Our secret shopper visited a natural products store in the Midwest to see what one employee knew about xylitol.

Natural Foods Merchandiser: I understand xylitol is more than just a sweetener. What are its benefits?

Retailer: The big thing is it replaces sugar and doesn’t have calories. It’s also good for your teeth, which is why it’s in a lot of gums and mints. 

NFM: How come it’s good for teeth? Any other health benefits?
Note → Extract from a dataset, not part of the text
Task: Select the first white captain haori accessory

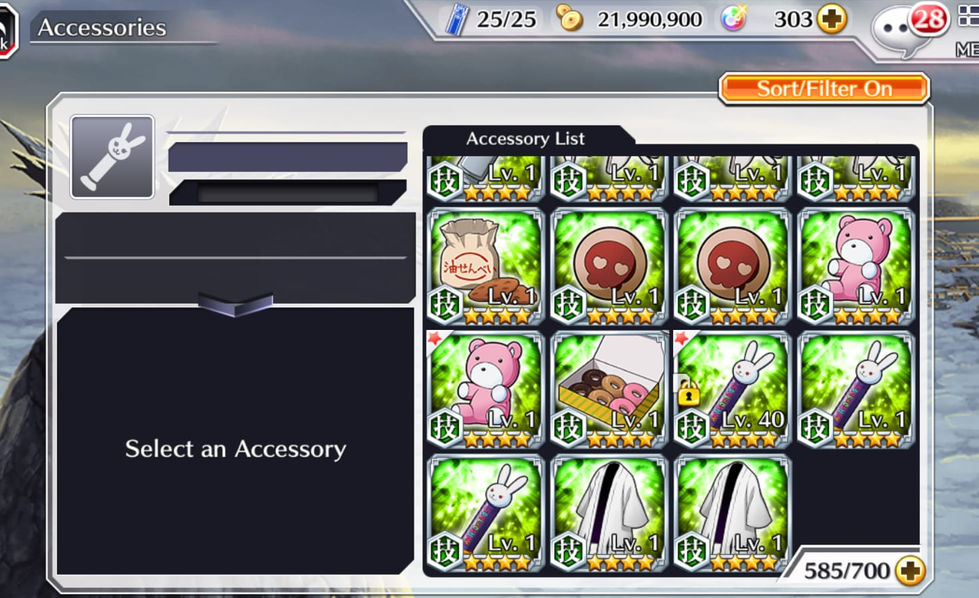Action: tap(609, 514)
Retailer: It helps prevent cavities, I’m pretty sure. I don’t know of any other specific benefits.

How did this retailer do?

 What are the benefits of xylitol? Whitney Linsenmeyer, PhD, RD, LD,

Our expert educator: Whitney Linsenmeyer, Ph.D., R.D., L.D., spokesperson for the Academy of Nutrition and Dietetics and assistant professor of nutrition at Saint Louis University

The retailer was spot-on about the cavity prevention. Xylitol and other sugar alcohols are not digested by oral bacteria and are therefore described as noncariogenic. At the same time, there is not great evidence that xylitol reduces tooth decay to a significant degree. It is estimated that a fairly large dose (5 to 6 grams per exposure, three exposures per day) is needed to truly inhibit the formation of dental caries, which may be unrealistic for most people.   
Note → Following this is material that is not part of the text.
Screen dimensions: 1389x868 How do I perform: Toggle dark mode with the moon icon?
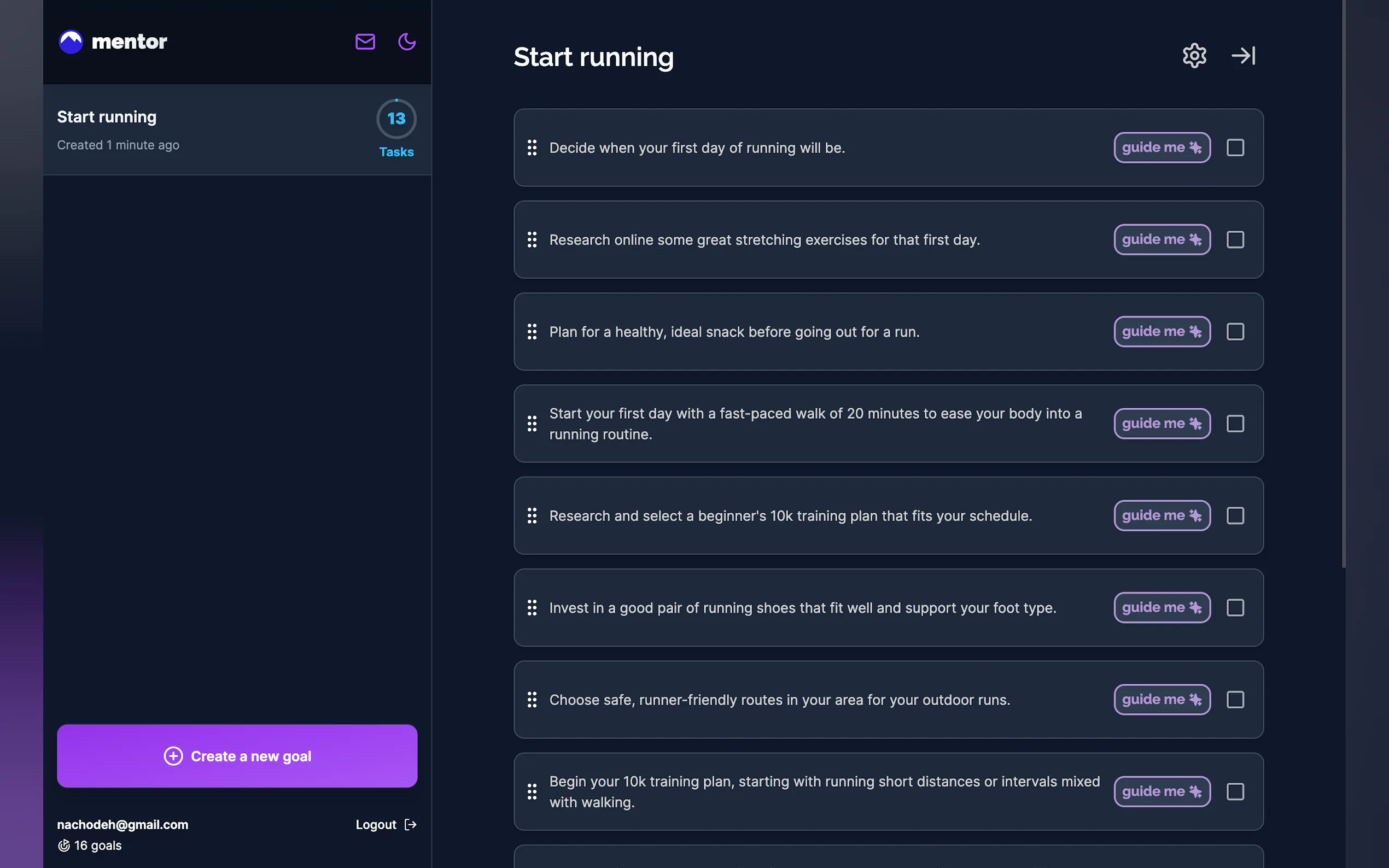pyautogui.click(x=406, y=42)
Related:Secret Shopper: How do I know if oats are safe from mycotoxins?

How can retailers help shoppers make sense of this? If they are standing in the gum aisle and choosing between a gum sweetened with sucrose and one sweetened with xylitol, the latter would be a better choice in terms of oral health. But xylitol gum does not replace broader strategies such as a healthy diet and good oral hygiene. 
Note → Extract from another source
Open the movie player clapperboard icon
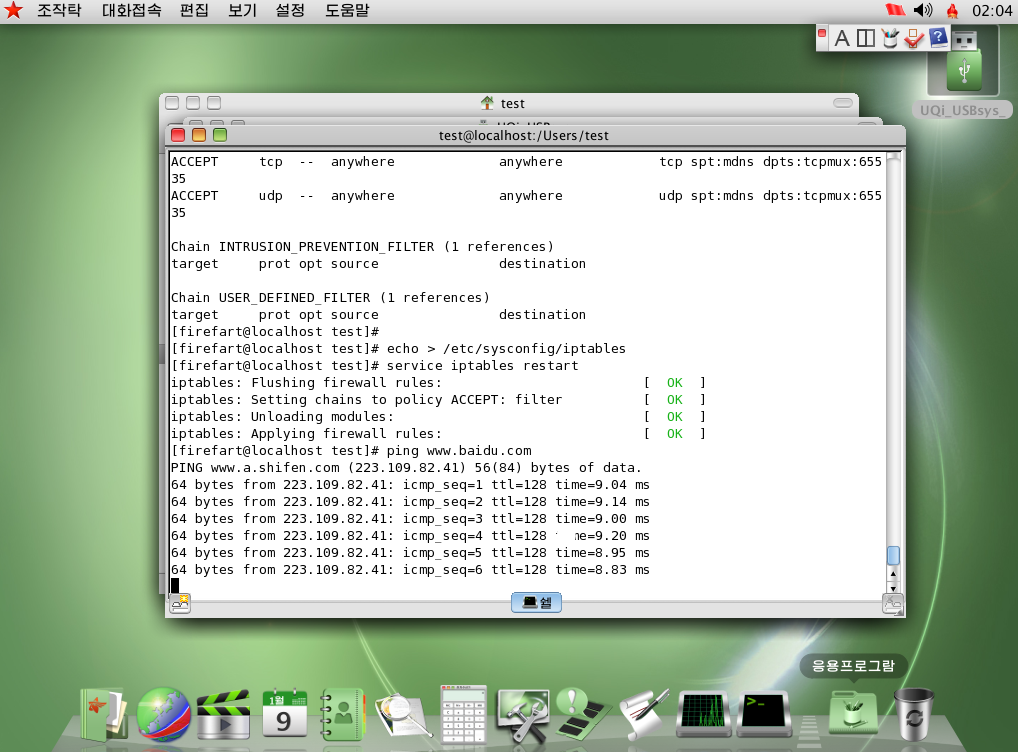Screen dimensions: 1018x752 (222, 715)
There is also concern with the gastrointestinal effects of consuming too much xylitol. At high doses (greater than 30 grams per day), xylitol may cause unwanted GI symptoms such as gas, bloating and loose or watery stools. However, most people consume more moderate levels, such as 10 to 15 grams per day, so they don’t experience these effects.    

One thing the retailer didn’t get quite right is the calorie aspect. Xylitol has 2.4 calories per gram. By comparison, sucrose, or table sugar, has 3.9 calories per gram. 

So, like other sugar alcohols, xylitol does contain calories but slightly less than table sugar.